Please reproduce the following records exactly, with nothing omitted.
_ _ _ _ _
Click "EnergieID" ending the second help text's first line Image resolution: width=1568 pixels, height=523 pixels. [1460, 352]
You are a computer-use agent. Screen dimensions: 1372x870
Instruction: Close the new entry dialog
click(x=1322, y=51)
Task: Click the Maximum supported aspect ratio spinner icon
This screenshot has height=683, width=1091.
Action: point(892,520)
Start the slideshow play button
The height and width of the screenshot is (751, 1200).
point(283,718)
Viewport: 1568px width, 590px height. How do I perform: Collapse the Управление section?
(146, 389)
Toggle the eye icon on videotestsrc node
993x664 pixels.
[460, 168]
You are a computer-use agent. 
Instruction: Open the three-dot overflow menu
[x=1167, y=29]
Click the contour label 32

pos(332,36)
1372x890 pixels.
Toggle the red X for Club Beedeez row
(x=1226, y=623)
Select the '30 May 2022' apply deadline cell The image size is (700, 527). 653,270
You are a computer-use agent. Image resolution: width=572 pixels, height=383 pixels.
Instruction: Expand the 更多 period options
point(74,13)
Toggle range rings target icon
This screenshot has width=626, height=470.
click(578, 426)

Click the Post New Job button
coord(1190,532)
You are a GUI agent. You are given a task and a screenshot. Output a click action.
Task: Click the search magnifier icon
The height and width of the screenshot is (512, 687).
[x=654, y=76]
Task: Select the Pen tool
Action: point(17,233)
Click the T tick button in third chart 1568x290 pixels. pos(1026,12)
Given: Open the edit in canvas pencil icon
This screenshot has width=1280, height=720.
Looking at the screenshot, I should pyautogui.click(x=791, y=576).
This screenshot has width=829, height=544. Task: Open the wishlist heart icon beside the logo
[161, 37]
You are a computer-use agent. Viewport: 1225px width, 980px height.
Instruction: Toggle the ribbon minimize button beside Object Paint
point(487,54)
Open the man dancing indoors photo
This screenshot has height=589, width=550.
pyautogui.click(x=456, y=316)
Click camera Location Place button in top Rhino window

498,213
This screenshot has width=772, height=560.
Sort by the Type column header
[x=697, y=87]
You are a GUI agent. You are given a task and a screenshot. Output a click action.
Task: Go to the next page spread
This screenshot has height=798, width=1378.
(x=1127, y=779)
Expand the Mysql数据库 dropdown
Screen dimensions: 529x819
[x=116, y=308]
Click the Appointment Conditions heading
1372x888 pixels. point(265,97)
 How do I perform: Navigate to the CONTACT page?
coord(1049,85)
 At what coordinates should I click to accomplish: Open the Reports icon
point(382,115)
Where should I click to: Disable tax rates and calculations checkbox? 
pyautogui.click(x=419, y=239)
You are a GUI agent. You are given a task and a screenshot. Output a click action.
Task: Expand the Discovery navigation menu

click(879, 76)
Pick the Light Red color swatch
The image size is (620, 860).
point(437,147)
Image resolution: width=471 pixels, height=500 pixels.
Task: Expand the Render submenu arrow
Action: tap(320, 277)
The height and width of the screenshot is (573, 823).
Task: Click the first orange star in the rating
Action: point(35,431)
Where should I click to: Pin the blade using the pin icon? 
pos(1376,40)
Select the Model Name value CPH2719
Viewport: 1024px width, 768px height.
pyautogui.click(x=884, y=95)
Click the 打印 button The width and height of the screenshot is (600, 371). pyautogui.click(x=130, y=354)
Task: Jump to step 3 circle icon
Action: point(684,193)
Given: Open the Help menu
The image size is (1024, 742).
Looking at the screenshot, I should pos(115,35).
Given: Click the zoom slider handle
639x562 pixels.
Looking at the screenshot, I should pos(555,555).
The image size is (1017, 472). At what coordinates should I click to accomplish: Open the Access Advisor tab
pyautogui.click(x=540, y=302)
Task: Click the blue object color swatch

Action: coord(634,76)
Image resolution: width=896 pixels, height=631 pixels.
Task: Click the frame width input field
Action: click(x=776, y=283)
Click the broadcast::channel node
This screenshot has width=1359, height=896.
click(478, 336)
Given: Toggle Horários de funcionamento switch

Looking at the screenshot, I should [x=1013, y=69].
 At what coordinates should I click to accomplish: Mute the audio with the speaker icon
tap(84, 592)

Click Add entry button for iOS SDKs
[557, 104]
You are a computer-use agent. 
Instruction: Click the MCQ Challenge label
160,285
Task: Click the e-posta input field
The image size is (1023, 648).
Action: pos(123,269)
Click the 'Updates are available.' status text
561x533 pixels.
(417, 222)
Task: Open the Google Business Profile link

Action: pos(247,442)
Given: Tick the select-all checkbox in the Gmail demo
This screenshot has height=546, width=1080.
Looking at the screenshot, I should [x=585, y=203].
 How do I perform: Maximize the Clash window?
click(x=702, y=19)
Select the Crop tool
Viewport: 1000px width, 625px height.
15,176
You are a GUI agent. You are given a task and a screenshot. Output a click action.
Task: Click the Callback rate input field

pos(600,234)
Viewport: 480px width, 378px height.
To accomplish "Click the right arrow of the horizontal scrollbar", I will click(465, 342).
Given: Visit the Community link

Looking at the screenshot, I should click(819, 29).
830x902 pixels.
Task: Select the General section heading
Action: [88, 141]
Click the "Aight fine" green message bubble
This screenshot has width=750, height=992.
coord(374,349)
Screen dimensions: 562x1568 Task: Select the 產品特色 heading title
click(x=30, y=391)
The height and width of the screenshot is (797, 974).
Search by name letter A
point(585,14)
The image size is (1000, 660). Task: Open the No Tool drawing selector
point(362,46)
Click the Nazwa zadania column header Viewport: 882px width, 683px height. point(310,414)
_ _ _ _ _
Completed task:
Click "EnergieID" ending the second help text's first line Image resolution: width=1568 pixels, height=523 pixels. [1460, 352]
You are a computer-use agent. Screen dimensions: 1372x870
Instruction: Close the new entry dialog
click(x=1322, y=51)
Task: Click the Maximum supported aspect ratio spinner icon
This screenshot has height=683, width=1091.
Action: point(892,520)
Start the slideshow play button
The height and width of the screenshot is (751, 1200).
point(283,718)
Viewport: 1568px width, 590px height. How do I perform: Collapse the Управление section?
(146, 389)
Toggle the eye icon on videotestsrc node
993x664 pixels.
[460, 168]
You are a computer-use agent. 
Instruction: Open the three-dot overflow menu
[x=1167, y=29]
Click the contour label 32

pos(332,36)
1372x890 pixels.
Toggle the red X for Club Beedeez row
(x=1226, y=623)
Select the '30 May 2022' apply deadline cell The image size is (700, 527). 653,270
You are a computer-use agent. Image resolution: width=572 pixels, height=383 pixels.
Instruction: Expand the 更多 period options
point(74,13)
Toggle range rings target icon
This screenshot has width=626, height=470.
click(578, 426)

Click the Post New Job button
coord(1190,532)
You are a GUI agent. You are given a task and a screenshot. Output a click action.
Task: Click the search magnifier icon
The height and width of the screenshot is (512, 687).
[x=654, y=76]
Task: Select the Pen tool
Action: point(17,233)
Click the T tick button in third chart 1568x290 pixels. pos(1026,12)
Given: Open the edit in canvas pencil icon
This screenshot has width=1280, height=720.
Looking at the screenshot, I should pyautogui.click(x=791, y=576).
This screenshot has width=829, height=544. Task: Open the wishlist heart icon beside the logo
[161, 37]
You are a computer-use agent. Viewport: 1225px width, 980px height.
Instruction: Toggle the ribbon minimize button beside Object Paint
point(487,54)
Open the man dancing indoors photo
This screenshot has height=589, width=550.
pyautogui.click(x=456, y=316)
Click camera Location Place button in top Rhino window

498,213
This screenshot has width=772, height=560.
Sort by the Type column header
[x=697, y=87]
You are a GUI agent. You are given a task and a screenshot. Output a click action.
Task: Go to the next page spread
This screenshot has height=798, width=1378.
(x=1127, y=779)
Expand the Mysql数据库 dropdown
Screen dimensions: 529x819
[x=116, y=308]
Click the Appointment Conditions heading
1372x888 pixels. point(265,97)
 How do I perform: Navigate to the CONTACT page?
coord(1049,85)
 At what coordinates should I click to accomplish: Open the Reports icon
point(382,115)
Where should I click to: Disable tax rates and calculations checkbox? 
pyautogui.click(x=419, y=239)
You are a GUI agent. You are given a task and a screenshot. Output a click action.
Task: Expand the Discovery navigation menu

click(879, 76)
Pick the Light Red color swatch
The image size is (620, 860).
point(437,147)
Image resolution: width=471 pixels, height=500 pixels.
Task: Expand the Render submenu arrow
Action: tap(320, 277)
The height and width of the screenshot is (573, 823).
Task: Click the first orange star in the rating
Action: point(35,431)
Where should I click to: Pin the blade using the pin icon? 
pos(1376,40)
Select the Model Name value CPH2719
Viewport: 1024px width, 768px height.
pyautogui.click(x=884, y=95)
Click the 打印 button The width and height of the screenshot is (600, 371). pyautogui.click(x=130, y=354)
Task: Jump to step 3 circle icon
Action: point(684,193)
Given: Open the Help menu
The image size is (1024, 742).
Looking at the screenshot, I should pos(115,35).
Given: Click the zoom slider handle
639x562 pixels.
Looking at the screenshot, I should pos(555,555).
The image size is (1017, 472). At what coordinates should I click to accomplish: Open the Access Advisor tab
pyautogui.click(x=540, y=302)
Task: Click the blue object color swatch

Action: coord(634,76)
Image resolution: width=896 pixels, height=631 pixels.
Task: Click the frame width input field
Action: click(x=776, y=283)
Click the broadcast::channel node
This screenshot has width=1359, height=896.
click(478, 336)
Given: Toggle Horários de funcionamento switch

Looking at the screenshot, I should [x=1013, y=69].
 At what coordinates should I click to accomplish: Mute the audio with the speaker icon
tap(84, 592)

Click Add entry button for iOS SDKs
[557, 104]
You are a computer-use agent. 
Instruction: Click the MCQ Challenge label
160,285
Task: Click the e-posta input field
The image size is (1023, 648).
Action: pos(123,269)
Click the 'Updates are available.' status text
561x533 pixels.
(417, 222)
Task: Open the Google Business Profile link

Action: pos(247,442)
Given: Tick the select-all checkbox in the Gmail demo
This screenshot has height=546, width=1080.
Looking at the screenshot, I should [x=585, y=203].
 How do I perform: Maximize the Clash window?
click(x=702, y=19)
Select the Crop tool
Viewport: 1000px width, 625px height.
15,176
You are a GUI agent. You are given a task and a screenshot. Output a click action.
Task: Click the Callback rate input field

pos(600,234)
Viewport: 480px width, 378px height.
To accomplish "Click the right arrow of the horizontal scrollbar", I will click(465, 342).
Given: Visit the Community link

Looking at the screenshot, I should click(819, 29).
830x902 pixels.
Task: Select the General section heading
Action: [88, 141]
Click the "Aight fine" green message bubble
This screenshot has width=750, height=992.
coord(374,349)
Screen dimensions: 562x1568 Task: Select the 產品特色 heading title
click(x=30, y=391)
The height and width of the screenshot is (797, 974).
Search by name letter A
point(585,14)
The image size is (1000, 660). Task: Open the No Tool drawing selector
point(362,46)
Click the Nazwa zadania column header Viewport: 882px width, 683px height. point(310,414)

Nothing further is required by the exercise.